- _CHALLENGE_
Retype every line of the records below without altering anything, and omit the pictures from your copy.

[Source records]

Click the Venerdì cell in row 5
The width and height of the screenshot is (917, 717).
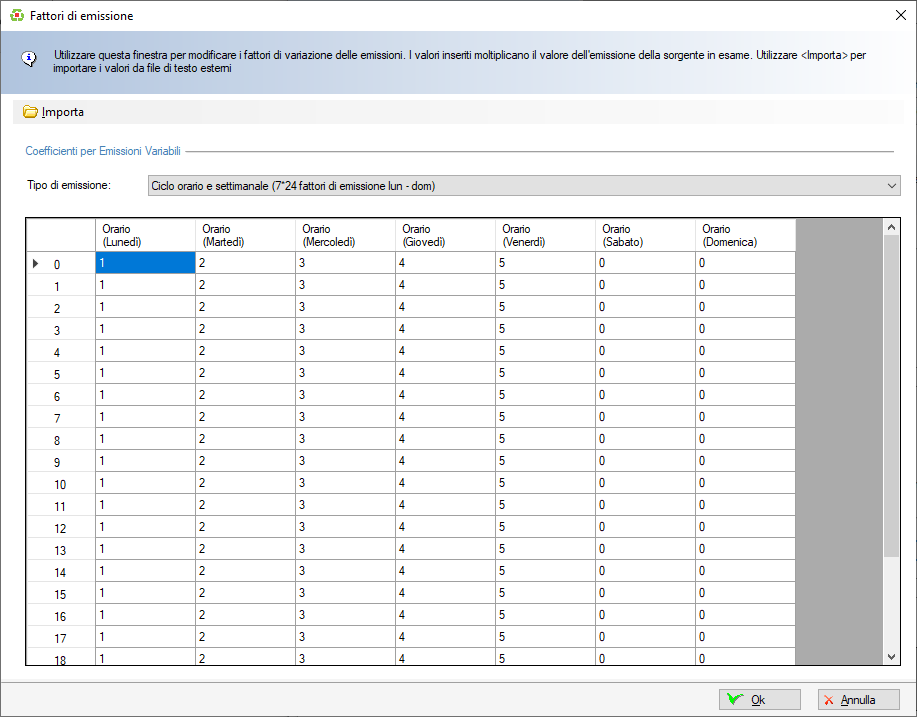544,373
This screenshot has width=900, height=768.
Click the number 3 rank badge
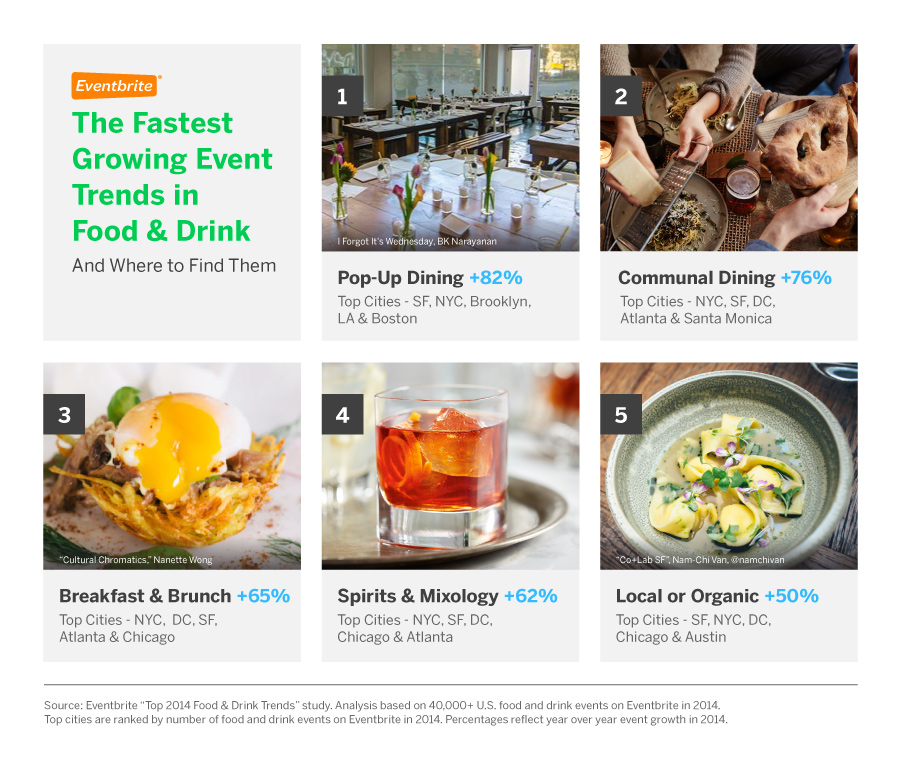click(x=64, y=414)
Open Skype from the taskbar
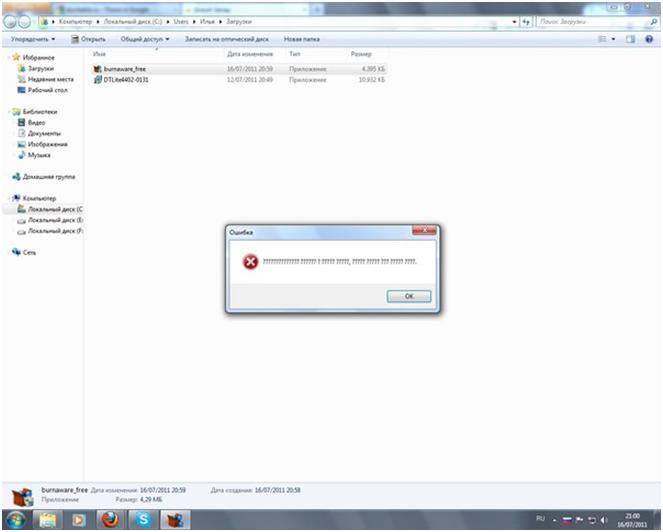 pos(141,519)
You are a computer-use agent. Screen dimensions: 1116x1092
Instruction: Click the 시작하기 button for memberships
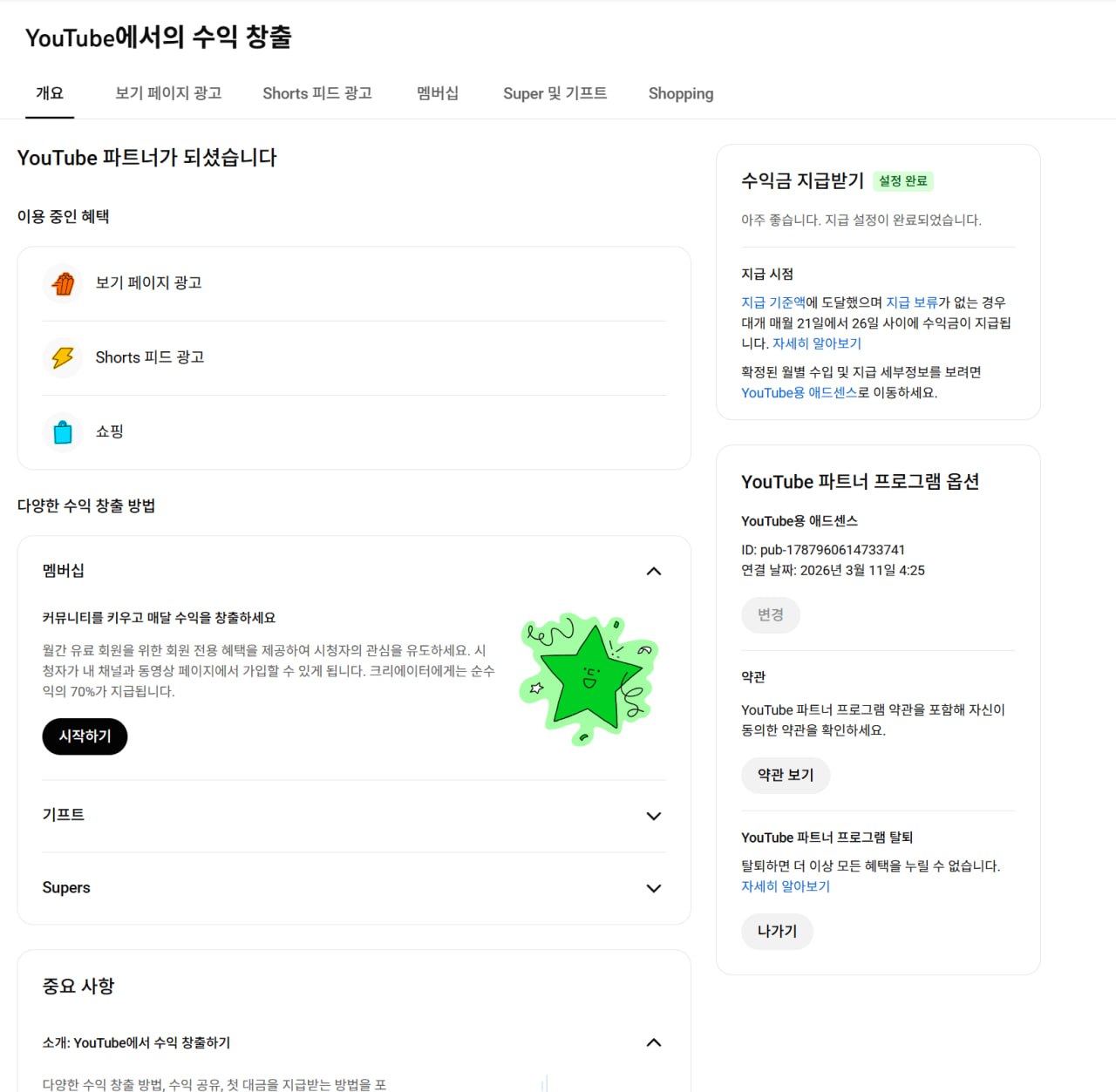[85, 736]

- _ANSWER TO THIS TASK_
Click the Venerdì cell in row 5
The width and height of the screenshot is (917, 717).
544,373
This screenshot has width=900, height=768.
Click the number 3 rank badge
click(x=64, y=414)
Open Skype from the taskbar
 pos(141,519)
You are a computer-use agent. Screen dimensions: 1116x1092
Instruction: Click the 시작하기 button for memberships
[85, 736]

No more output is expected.